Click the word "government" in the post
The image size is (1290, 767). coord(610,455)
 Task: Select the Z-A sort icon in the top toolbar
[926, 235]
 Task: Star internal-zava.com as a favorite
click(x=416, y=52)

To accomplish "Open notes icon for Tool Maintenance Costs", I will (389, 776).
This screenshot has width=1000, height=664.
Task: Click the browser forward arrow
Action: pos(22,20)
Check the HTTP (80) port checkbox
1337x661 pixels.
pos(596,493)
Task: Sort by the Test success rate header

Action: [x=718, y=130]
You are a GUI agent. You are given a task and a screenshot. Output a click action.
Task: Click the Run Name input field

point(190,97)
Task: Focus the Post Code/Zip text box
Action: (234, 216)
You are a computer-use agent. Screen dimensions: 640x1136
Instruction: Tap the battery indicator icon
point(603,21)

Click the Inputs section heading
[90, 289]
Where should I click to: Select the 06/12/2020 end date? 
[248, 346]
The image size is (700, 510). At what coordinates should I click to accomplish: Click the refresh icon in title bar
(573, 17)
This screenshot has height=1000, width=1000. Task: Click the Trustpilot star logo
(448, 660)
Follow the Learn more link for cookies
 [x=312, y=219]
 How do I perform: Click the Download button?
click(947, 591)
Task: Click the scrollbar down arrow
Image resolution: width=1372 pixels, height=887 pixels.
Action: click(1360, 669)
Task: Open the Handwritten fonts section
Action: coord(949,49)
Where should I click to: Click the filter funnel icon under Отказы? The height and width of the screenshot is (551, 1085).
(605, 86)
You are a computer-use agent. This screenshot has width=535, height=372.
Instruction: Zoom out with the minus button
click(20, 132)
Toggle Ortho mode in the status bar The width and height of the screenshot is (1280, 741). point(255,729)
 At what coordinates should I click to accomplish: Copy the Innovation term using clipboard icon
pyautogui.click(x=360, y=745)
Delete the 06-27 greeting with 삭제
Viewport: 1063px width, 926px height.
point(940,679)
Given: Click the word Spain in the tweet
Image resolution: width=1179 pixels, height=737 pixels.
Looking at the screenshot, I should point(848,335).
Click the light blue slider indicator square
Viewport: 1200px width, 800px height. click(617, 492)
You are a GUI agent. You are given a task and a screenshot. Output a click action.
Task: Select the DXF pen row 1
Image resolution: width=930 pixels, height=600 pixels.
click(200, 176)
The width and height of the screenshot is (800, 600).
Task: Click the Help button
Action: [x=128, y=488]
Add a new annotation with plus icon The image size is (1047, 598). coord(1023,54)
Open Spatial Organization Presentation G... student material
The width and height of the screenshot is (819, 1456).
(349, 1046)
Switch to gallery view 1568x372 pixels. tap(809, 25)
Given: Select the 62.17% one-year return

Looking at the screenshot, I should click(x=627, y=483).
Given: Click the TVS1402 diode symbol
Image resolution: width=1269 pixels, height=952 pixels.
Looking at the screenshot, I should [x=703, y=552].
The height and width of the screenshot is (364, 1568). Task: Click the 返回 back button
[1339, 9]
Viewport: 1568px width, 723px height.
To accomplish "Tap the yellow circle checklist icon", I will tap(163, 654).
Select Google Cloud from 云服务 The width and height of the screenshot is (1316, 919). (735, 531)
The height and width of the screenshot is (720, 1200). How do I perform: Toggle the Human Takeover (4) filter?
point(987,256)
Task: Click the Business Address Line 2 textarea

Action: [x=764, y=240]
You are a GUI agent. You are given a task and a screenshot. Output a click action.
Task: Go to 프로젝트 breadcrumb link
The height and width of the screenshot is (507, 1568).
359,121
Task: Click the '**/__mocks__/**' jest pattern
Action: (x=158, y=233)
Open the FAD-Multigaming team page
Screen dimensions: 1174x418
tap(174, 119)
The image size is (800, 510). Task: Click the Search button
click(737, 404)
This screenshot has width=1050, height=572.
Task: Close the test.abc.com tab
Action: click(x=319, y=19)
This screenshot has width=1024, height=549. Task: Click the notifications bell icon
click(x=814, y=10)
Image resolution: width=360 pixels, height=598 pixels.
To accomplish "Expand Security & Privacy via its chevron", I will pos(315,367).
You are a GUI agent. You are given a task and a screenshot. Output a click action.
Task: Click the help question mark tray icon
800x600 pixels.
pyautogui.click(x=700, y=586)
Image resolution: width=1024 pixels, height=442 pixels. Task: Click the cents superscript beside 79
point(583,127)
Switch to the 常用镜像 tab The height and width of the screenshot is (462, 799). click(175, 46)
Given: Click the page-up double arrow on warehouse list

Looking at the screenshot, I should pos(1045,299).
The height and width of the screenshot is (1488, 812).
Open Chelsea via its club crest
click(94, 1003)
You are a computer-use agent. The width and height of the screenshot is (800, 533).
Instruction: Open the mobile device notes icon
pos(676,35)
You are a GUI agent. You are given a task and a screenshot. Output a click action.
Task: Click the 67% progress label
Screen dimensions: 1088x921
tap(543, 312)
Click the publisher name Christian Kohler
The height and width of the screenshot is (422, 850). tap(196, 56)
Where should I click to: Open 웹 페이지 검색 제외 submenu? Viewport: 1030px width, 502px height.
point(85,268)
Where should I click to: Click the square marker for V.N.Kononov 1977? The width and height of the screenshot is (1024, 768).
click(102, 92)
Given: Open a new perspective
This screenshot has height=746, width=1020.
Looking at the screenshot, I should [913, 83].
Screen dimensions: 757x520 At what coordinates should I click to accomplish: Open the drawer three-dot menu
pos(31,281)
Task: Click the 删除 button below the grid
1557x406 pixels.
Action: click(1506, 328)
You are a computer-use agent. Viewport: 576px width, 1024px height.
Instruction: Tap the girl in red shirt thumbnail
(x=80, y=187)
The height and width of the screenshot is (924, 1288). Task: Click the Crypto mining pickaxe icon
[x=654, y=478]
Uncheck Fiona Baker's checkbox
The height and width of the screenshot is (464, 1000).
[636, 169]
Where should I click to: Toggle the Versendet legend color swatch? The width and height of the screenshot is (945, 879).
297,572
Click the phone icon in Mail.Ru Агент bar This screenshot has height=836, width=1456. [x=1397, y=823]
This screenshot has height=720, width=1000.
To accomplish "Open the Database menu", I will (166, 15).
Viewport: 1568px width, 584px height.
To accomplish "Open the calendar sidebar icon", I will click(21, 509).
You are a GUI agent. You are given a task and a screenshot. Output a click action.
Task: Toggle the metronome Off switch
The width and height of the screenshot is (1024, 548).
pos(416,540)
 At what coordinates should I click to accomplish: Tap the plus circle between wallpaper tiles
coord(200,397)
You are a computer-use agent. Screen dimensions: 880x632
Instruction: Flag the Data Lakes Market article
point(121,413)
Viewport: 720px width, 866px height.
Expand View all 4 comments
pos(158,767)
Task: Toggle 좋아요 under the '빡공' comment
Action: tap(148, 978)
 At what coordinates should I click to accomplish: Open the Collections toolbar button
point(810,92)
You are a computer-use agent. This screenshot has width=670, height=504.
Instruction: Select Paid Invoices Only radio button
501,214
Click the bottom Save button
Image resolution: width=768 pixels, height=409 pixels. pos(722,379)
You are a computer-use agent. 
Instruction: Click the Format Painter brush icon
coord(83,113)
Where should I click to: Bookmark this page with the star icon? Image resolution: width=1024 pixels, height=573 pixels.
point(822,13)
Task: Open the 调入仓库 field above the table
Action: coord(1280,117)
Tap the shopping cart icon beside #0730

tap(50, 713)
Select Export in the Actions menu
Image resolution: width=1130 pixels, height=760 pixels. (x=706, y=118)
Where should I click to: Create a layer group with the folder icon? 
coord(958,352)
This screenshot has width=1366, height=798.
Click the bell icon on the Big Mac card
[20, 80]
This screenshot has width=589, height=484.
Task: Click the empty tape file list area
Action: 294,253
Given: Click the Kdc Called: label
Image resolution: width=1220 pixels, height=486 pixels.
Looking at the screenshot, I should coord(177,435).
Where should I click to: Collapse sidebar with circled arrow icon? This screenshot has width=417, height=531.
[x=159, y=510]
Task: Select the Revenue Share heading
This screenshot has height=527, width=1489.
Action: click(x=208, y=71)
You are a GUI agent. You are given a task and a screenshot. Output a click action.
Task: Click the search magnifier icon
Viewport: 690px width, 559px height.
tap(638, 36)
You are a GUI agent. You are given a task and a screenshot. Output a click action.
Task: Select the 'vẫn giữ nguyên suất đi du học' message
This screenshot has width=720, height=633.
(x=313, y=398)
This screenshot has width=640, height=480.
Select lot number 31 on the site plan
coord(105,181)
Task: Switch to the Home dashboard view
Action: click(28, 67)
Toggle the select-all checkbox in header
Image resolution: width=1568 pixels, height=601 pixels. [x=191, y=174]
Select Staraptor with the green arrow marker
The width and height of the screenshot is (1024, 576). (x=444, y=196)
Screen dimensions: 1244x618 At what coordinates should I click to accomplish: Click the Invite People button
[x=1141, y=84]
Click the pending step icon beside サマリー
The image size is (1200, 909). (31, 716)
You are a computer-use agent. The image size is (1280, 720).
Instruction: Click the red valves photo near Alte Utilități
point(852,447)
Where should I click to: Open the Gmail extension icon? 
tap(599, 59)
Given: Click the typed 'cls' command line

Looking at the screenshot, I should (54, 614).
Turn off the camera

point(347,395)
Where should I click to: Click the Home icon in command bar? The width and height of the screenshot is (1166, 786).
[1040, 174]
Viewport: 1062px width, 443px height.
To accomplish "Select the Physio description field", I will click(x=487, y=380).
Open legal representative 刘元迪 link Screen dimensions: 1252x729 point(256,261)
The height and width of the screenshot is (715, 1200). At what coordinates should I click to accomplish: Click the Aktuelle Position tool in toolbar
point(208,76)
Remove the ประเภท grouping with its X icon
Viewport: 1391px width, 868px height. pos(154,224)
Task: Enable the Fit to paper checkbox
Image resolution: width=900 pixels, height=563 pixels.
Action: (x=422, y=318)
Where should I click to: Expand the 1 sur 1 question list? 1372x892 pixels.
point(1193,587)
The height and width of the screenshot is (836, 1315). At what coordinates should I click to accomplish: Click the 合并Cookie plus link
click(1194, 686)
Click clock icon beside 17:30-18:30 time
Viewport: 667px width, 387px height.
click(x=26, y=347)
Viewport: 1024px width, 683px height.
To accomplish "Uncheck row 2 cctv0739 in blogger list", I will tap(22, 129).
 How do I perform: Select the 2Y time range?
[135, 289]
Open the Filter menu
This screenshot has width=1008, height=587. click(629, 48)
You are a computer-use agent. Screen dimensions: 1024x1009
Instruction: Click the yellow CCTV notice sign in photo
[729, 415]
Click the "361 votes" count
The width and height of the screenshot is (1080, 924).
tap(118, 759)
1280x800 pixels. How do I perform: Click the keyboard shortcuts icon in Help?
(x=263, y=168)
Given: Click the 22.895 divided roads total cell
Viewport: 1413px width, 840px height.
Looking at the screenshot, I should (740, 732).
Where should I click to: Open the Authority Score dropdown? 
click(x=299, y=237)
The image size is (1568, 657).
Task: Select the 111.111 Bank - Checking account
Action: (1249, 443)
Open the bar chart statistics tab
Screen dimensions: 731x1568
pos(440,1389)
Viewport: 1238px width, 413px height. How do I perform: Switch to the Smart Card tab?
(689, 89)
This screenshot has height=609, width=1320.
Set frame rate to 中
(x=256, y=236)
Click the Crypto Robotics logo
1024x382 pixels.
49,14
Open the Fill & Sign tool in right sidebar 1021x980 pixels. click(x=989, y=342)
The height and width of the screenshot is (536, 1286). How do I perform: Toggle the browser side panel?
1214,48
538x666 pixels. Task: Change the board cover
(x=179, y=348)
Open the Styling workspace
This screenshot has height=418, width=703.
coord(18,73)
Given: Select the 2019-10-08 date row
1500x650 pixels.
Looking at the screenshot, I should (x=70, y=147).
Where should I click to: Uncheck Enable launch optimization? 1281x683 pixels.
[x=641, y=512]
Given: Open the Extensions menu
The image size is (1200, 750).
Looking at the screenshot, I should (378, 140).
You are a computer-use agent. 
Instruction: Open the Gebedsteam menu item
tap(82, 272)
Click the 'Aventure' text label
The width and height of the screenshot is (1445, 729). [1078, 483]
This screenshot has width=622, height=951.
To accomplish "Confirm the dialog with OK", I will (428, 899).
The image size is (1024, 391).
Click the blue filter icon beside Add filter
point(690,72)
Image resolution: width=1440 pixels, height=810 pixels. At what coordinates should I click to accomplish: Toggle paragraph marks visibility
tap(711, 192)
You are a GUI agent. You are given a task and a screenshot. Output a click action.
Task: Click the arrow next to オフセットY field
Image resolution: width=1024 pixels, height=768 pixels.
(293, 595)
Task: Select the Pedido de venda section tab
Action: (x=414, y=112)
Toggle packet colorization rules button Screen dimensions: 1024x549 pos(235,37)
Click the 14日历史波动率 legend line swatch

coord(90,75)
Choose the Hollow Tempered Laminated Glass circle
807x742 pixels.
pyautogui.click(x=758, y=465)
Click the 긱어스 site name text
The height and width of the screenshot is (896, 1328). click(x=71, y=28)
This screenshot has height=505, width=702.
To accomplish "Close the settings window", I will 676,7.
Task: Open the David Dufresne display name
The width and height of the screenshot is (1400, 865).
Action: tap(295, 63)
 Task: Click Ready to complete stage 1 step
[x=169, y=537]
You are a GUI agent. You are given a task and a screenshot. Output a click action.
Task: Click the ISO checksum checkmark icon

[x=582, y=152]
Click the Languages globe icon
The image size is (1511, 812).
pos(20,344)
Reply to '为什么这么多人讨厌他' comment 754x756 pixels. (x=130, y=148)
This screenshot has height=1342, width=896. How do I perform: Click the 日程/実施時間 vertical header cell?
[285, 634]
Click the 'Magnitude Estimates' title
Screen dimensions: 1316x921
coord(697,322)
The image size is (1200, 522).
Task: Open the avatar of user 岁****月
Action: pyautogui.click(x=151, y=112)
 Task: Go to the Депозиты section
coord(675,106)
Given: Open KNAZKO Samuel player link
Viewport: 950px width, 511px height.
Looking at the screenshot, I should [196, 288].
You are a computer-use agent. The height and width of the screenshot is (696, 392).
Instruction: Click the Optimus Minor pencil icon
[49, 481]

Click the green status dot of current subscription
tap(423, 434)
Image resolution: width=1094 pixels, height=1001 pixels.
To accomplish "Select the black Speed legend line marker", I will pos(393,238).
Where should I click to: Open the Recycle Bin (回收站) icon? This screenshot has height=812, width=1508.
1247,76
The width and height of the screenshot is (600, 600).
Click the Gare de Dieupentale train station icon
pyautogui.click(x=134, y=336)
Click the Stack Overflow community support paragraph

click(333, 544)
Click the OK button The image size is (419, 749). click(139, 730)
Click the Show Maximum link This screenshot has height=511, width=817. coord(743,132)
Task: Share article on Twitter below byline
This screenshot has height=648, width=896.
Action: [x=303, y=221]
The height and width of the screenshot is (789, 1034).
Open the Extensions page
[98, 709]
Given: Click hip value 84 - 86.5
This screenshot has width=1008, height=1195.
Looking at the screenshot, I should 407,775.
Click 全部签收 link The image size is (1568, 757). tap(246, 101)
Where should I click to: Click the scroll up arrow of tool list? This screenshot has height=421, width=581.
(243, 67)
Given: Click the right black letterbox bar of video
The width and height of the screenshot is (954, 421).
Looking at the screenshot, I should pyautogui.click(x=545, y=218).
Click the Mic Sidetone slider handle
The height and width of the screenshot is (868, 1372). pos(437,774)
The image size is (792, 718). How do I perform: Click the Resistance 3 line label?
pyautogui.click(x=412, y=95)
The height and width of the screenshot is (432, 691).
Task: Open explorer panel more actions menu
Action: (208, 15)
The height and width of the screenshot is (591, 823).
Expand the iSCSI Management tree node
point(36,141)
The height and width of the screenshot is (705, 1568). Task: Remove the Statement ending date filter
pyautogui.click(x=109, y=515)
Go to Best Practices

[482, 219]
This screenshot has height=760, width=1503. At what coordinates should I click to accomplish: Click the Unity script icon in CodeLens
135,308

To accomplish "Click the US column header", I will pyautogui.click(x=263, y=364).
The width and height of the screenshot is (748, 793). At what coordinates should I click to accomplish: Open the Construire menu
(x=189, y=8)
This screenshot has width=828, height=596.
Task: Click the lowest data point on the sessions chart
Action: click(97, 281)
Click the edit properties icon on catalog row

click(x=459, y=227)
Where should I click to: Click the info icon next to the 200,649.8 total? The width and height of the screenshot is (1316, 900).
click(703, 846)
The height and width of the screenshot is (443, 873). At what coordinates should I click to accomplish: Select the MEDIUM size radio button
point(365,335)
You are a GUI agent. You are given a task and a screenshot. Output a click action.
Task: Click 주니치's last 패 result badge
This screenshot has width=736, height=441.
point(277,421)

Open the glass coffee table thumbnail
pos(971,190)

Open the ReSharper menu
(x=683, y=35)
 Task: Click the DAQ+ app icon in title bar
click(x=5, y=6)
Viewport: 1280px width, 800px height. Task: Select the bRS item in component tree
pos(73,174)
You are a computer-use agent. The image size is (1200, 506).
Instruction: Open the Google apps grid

TASK DIRECTIONS: Filter the entries and copy out every line with the word "grid".

EXERCISE SOLUTION:
Task: Click the 删除 button below the grid
Instruction: Open the Google apps grid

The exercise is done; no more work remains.